Dana's wife, Sue, was given a nice very compact little 2.2 megapixel digital camera, a Nikon Coolpix 775. She loved it, but found that its use had some new challenges, compared to previously used film cameras.
It uses batteries quickly. The only practical option is to use a rechargeable battery, with at least one fully-charged spare for a modest day's shooting. The LCD display of the image is the primary culprit. It permits inspecting an image immediately after it is shot, so one needn't waste precious image-storing capacity on unsatisfactory shots. That is a wonderful feature, but it soaks up battery power.
Another challenge was the choice between image quality and quantity. Images are usually stored in camera on memory cards. The 8 or 16 MB capacity of the cards included with the camera purchase are totally inadequate if resolution suitable for prints is the objective. A pixel typically uses 3 bytes of data, uncompressed. The large number of images advertised is only available with compression and greatly reduced resolution, suitable for wallet-sized prints, or Internet display. The usual recommendation is to buy one or more 64 MB cards for a day's shooting. 128 MB cards are not excessive. And that assumes there is a laptop or other computer available to dump the cards to the computer hard drive.

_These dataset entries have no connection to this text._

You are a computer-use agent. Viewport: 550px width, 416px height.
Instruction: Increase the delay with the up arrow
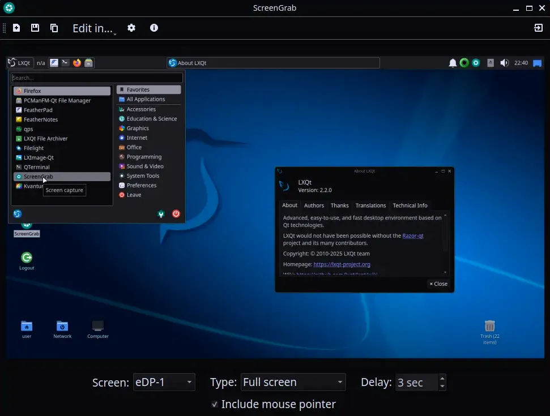pos(442,378)
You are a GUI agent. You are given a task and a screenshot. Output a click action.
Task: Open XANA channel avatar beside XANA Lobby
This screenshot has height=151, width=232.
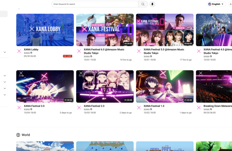coord(19,51)
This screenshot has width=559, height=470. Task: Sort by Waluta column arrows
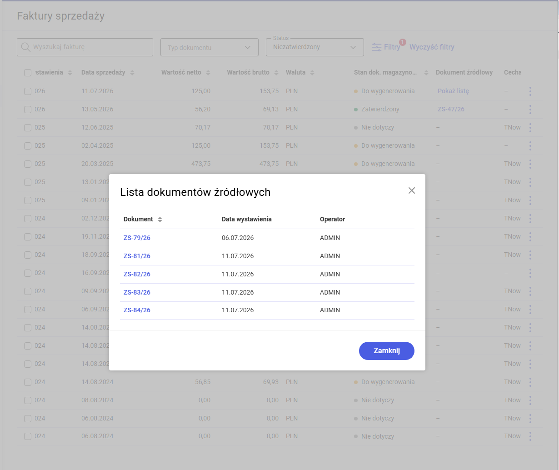tap(312, 73)
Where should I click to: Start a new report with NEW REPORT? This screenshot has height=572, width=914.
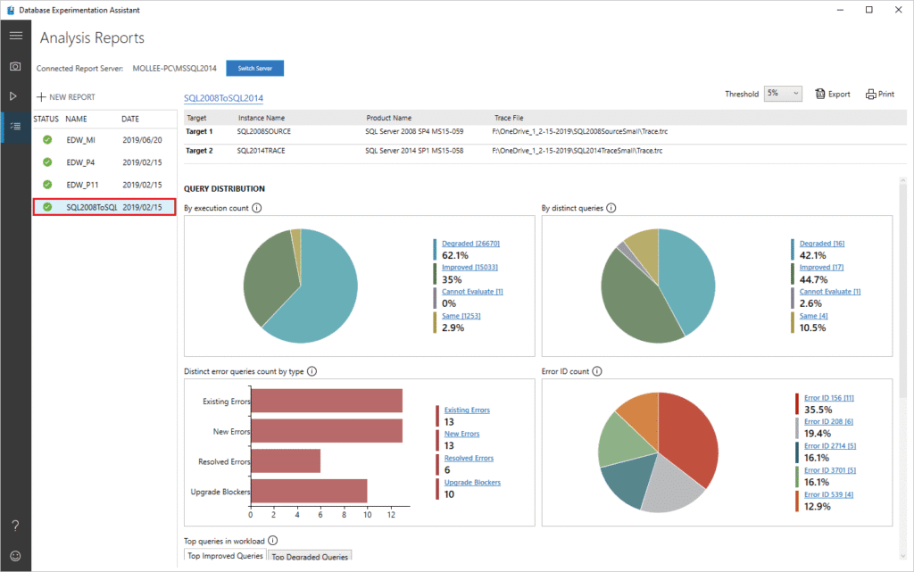point(69,95)
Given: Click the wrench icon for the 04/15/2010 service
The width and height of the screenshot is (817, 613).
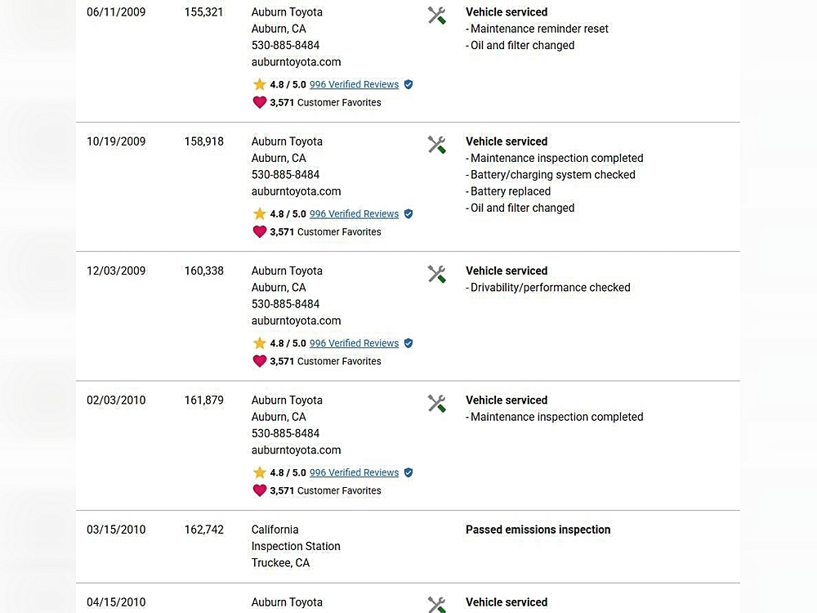Looking at the screenshot, I should [x=437, y=605].
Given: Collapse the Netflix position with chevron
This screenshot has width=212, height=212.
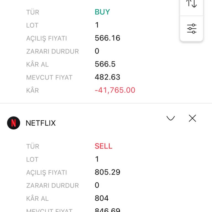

Another issue is the limited speed of the zoom lenses on the pocket cameras. A typical digicam will have a lens with a maximum aperture of ~f:4 at the wide angle setting, and ~f:11 at the telephoto end, leading to slow shutter speeds. Since camera shake is aggravated by the narrow coverage angle with a telephoto lens, there are two factors combining to make it especially difficult to get a sharp picture. Dana demonstrated a monopod that collapses to a readily carried unit, that opens out to eye level for shooting. While not up to a tripod in steadiness, it can help a lot.
I was allowed to show my own favorite aid, a small sandwich bag containing ~4 oz of rice or barley, taped shut. The 'rice bag' can be carried in a pocket and placed on a firm support, like a tree trunk or the windowsill of a parked car, placing the camera firmly on the bag will permit shake-free support for any length of exposure required.
Dana then demonstrated how a seemingly failed image can be rescued in Photoshop, or other image editing tool. The sample was a shot where the people were severely underexposed so that the subjects could not be identified. Using Photoshop, Dana was able to dig the image out of the darkness, to the point where a print could have gone into a family album.
There was much more, but the essence of the evening was that there is a tremendous and rapidly growing interest in digital photography; that the necessary techniques are enough similar, and enough different, from film-based photography to require rethinking many details, and the available tools for the 'digital darkroom' make for exciting new possibilities for great images by the average person.